In an effort to avoid being bested by their pal Leela, Tony and Bernie (the lovable twins from Mike DeNero’s Neighborhood) allow me to present Tony and Bernie’s “Big Apple” Stash. As the lads are twins, and are usually forced to share, why stop at toys, snacks, and sportscards? They will also take turns authoring this column, a monthly ode to their favorite vintage sportscards picturing New York legends. This month, it’s Bernie’s turn.
My 1969 Topps Nolan Ryan and 1969 World Series Game 3 Ticket Stub
Since I’m a Yankee fan through and through, I usually don’t waste my time on the Mets, but Nolan Ryan is the exception. Born January 31, 1947, twenty-eight years to the day that Jackie Robinson was placed onto this Earth, Nolan Ryan is pictured on his 1969 Topps card, presumably as a twenty-one year-old fireballer (I assume the photo was taken in ’68). The photo is great, a follow-through pose, taken at a time when young Nolan was wearing the number 30 and had pitched less than the 137 MLB innings the 1968 season with. Of course, he had 144 strikeouts – more than one per inning.
Later in the 1969 season, as the Amazin’ Mets cruised to the NL East division title, thanks to their skipper, Gil Hodges guiding them to a 100-62 record, young Nolan had yet to crack the Mets’ starting rotation, which included the legendary Tom Seaver, Jerry Koosman, and Carl Gentry. That didn’t stop him from performing admirably in the NLCS versus the Braves in Game 3, when he pitched seven innings in relief to get the win (it would take him twelve years to earn his next postseason victory) and provide the Mets with their first trip to the Fall Classic.

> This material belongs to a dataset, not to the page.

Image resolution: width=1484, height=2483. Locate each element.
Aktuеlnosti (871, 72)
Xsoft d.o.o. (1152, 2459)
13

In that series, Ryan earned the save in Game 3, pitching 2 plus shutout innings against the Baltimore Orioles. The Game 3 victory gave the Mets a 2–1 lead in the Series, which they later went on to win in five games. That Game 3 appearance would be Nolan Ryan's sole World Series appearance.
Take a look at that card – what a beauty! Nolan Ryan pictured years before accumulating seven no-hitters, twelve one-hitters, 324 wins, and 5,714 strikeouts. An amazing record for an Amazin’ Met!